I can easily say that I had never seen better dance in Belgium. But in the case of Menske, I can say that I have never seen better dance, period. Menske’s set and sound not only overwhelm all of your senses (including “touch” for some of the people in the front rows), the physical abilities of the dancers eventually seem nearly super-human. Australian actress and dancer Kylie Walters at one point (during a particular theatre-of-the-absurd moment) contorts her body to freakshow proportions. Between Walters trash-talking urban construction worker persona, a pulsating soundtrack by Flemish rock musician Daan and a set that alternated between the urban industrial complex and an underground Brussels network of tunnels, you are, by the end, practically exhausted. And irrevocably impressed.

nieuwZwart, or New Black, has all of the elements of Menske. Kylie Walters again plays the narrator and she again struts about the stage in high heels, powerfully beating against the large-scale strips of metal that hang loose from the ceiling. Again, dancers get in and out of each other’s way and shock the audience with their violent and courageous interactions.

The production begins with seven figures being born from under a huge, shiny space blanket that covers the entire stage. Figures in black come to explore these writhing creatures, wielding halogen flashlights and other sinister- looking devices. Walters delivers text written by Flemish author Peter Verhelst with an astonishing vocal power.

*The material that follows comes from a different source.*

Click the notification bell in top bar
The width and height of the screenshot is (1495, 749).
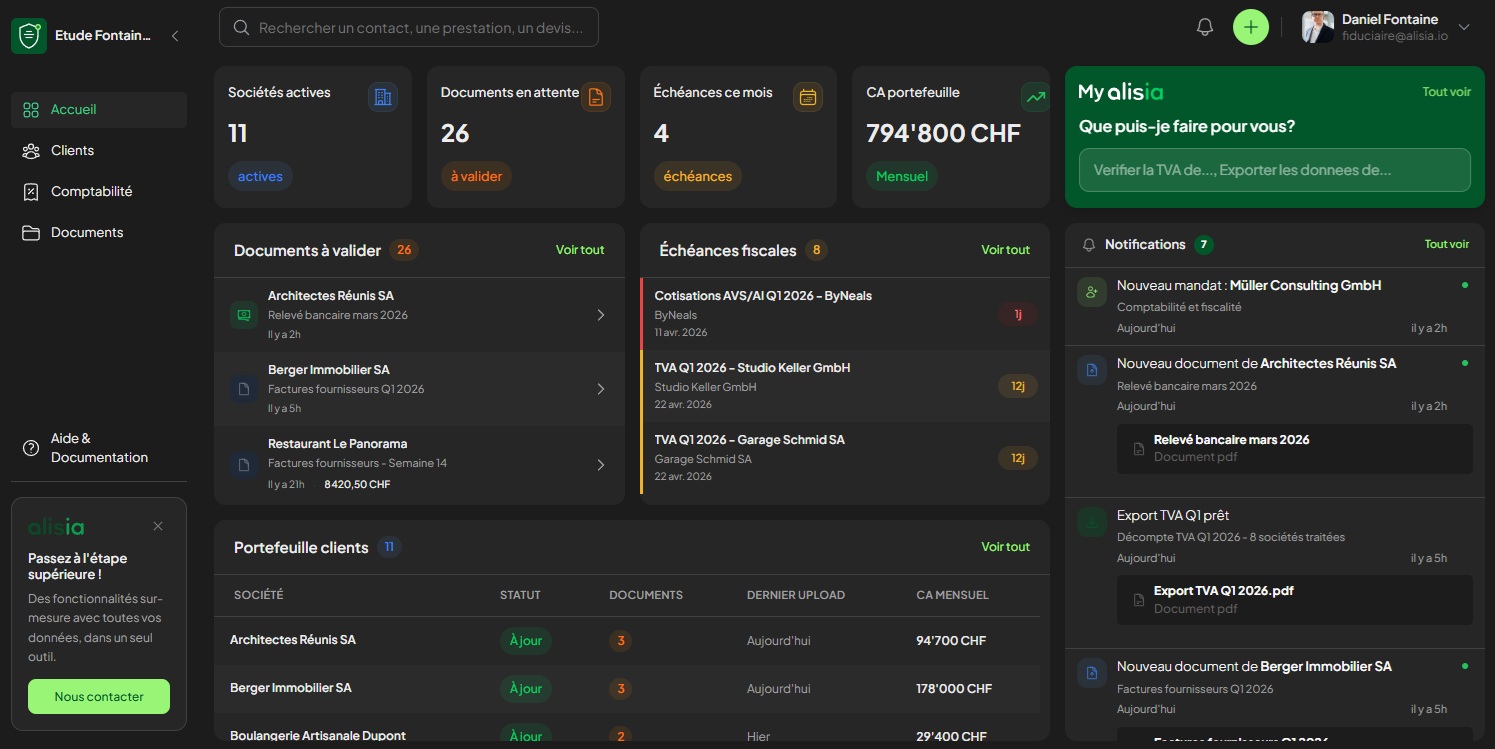[x=1205, y=28]
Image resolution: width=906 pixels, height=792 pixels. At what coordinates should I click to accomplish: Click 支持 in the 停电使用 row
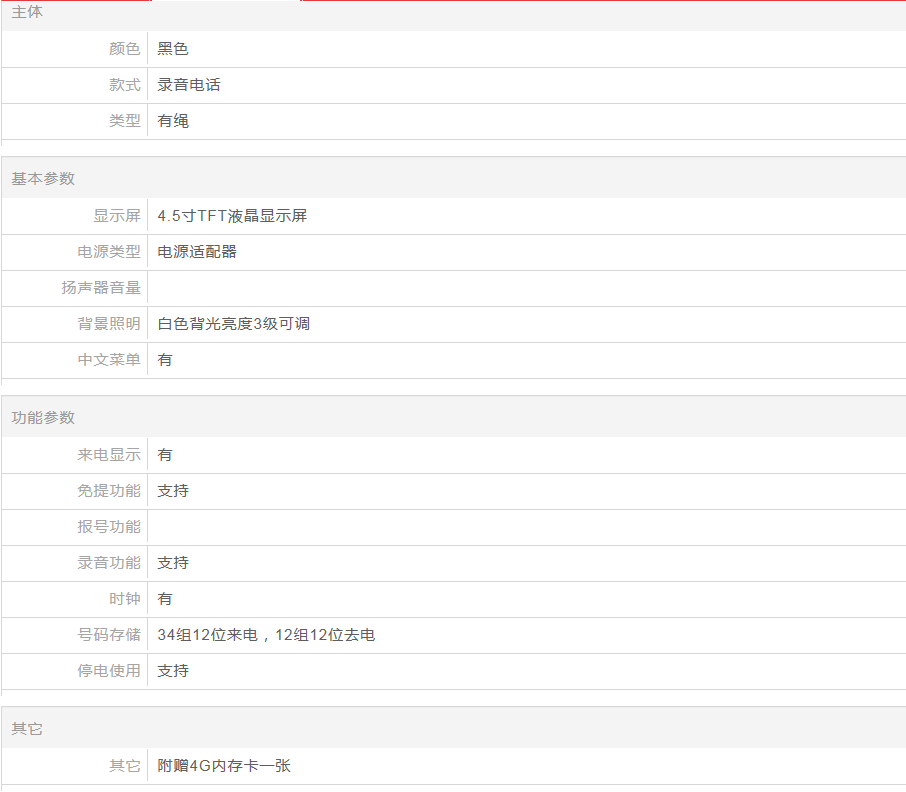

Mauro Pawlowski of the band dEUS composed the music for nieuwZwart and plays it live with two others musicians. Their small platform hangs from the ceiling, occasionally swinging a bit, especially when Walters climbs about on its underbelly maze of steel. It’s impossible to tell if the dancers are moving to the music or vice versa – so seamlessly a collaboration was this.

nieuwZwart is excellent, both technically and artistically. It’s an accomplished production for most choreographers. And yet I felt I had seen it before – and better.